For many of my friends who have left university, the two hardest things to deal with are: the lack of independence, and poor broadband speeds.

People forget that universities and colleges provide a "bubble" of surroundings, from always-on high-speed broadband to the community sense of belonging for budding academics.

But at home, often parents are so enjoyably glad to have their children home, but cannot accept that their children do not want to be there. Parents, who have had the same space of time away from their children, have lived their own lives, and can struggle with their independence also.

People of the Generation X have different priorities. A steady pension, a mortgage and things around the house that need fixing. The cultural difference between the older and the younger in the realms of shared family home-life is apparent — even when I go home to visit the parents.

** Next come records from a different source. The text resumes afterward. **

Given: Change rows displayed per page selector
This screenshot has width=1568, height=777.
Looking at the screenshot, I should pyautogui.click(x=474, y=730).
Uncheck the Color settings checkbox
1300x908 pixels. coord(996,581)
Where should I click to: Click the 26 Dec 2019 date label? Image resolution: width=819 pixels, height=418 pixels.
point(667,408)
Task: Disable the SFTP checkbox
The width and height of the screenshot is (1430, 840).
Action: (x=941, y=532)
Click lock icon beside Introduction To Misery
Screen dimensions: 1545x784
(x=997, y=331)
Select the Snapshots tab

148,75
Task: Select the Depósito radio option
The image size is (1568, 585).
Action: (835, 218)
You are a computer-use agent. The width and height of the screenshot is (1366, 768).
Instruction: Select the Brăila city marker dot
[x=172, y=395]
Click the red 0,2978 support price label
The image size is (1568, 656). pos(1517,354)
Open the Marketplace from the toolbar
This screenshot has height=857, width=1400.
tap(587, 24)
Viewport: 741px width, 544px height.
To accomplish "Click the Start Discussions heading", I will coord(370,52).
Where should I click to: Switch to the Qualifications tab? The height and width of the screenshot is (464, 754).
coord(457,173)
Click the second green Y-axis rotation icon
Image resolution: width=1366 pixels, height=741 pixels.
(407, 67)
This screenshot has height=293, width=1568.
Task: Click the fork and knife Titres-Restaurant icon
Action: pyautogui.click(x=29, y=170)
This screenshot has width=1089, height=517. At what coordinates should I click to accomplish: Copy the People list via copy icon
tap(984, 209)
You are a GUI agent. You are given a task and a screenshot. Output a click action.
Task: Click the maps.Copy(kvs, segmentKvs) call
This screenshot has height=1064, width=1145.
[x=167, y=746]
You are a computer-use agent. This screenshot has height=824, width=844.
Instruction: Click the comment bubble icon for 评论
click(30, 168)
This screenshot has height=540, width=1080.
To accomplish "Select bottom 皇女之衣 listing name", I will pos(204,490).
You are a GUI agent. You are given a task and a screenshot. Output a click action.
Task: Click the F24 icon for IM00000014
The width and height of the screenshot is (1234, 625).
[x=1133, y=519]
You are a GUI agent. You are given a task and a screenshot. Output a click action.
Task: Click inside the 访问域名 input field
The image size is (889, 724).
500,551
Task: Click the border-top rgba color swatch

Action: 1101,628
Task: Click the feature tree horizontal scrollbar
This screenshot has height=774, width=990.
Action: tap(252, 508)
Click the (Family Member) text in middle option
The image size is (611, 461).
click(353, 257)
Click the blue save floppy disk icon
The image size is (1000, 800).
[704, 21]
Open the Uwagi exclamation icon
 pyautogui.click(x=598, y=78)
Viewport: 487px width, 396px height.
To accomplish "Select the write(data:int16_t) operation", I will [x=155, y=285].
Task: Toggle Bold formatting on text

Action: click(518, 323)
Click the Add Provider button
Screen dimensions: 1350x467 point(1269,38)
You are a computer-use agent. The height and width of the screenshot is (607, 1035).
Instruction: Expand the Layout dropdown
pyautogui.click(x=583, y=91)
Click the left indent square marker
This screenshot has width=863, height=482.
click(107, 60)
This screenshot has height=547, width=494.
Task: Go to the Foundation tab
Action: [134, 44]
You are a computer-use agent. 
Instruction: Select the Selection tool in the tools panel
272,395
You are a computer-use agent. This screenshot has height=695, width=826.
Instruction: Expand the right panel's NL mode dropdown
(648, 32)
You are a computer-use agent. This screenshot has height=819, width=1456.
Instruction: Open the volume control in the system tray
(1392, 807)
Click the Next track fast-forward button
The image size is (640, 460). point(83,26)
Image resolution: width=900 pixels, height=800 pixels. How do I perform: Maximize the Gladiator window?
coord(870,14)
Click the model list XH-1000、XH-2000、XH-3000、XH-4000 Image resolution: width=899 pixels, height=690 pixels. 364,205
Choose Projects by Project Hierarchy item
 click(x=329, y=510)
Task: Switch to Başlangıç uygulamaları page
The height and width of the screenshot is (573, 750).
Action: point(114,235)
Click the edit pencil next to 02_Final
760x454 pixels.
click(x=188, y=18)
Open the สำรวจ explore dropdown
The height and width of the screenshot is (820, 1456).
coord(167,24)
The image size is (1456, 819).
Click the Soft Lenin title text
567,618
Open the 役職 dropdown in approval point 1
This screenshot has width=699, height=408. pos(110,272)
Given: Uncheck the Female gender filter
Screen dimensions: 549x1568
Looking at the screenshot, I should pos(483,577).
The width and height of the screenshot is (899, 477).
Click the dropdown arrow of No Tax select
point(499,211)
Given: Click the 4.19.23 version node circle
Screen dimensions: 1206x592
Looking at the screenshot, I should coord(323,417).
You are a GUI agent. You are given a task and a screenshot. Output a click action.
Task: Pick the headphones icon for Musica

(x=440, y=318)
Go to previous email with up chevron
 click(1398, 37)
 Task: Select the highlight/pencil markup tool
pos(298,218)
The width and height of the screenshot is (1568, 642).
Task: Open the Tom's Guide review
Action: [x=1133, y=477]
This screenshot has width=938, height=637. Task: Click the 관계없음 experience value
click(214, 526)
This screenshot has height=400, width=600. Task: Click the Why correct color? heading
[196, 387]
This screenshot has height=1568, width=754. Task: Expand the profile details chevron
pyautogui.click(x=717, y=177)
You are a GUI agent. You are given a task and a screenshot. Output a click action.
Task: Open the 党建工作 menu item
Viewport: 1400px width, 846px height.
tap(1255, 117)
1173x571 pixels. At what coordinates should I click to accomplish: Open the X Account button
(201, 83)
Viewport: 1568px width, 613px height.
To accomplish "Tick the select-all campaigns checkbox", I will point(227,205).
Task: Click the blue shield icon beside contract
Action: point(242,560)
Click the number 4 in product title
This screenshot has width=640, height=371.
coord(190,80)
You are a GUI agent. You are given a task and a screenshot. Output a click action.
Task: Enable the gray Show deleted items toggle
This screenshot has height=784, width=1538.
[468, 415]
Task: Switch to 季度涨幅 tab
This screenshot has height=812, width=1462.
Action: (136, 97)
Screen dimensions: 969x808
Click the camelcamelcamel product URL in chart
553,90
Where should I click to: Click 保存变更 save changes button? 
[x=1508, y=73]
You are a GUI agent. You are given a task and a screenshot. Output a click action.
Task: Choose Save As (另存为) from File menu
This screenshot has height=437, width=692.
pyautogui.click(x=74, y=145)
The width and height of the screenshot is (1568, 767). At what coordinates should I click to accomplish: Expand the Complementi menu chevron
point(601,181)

Super-fast broadband is not a requirement for many in their middle-aged lifestyle. It is to younger people, who rely on fast mobile data and constant 'on' activity to reach friends on Facebook and to upload content to their online social circles.

Returning home to the urban life or the sticks — depending on where you are from — needs a lot of mental preparation. From slower broadband speeds to a constant overlooking of one's lifestyle and an inability to be free around the house; someone else's house, in effect, will be a challenge for most people, not just the young.

It's an observation I come across year on year. Though I still visit the family home in the north of England, and it still feels like my home, I do not treat it as such. I treat it as if it is someone else's. But the hardest challenge for me when I go home is the broadband cap and the inability to move as freely as I would like, technologically speaking.

The broadband cap is limited at 20 GB per month, which means I cannot stream my news channel on my laptop and have to resort to working downstairs where a television is. I cannot torrent until midnight when the rules are relaxed until 8am, and all hell would break loose if I need to reinstall my Windows partition on my Mac — because the ISO installer image files are online.

Taking away one's independence must be one of the hardest things for students to deal with if they take the option to return home after study. But dealing with the out-of-bubble nuances will take even longer to recover from.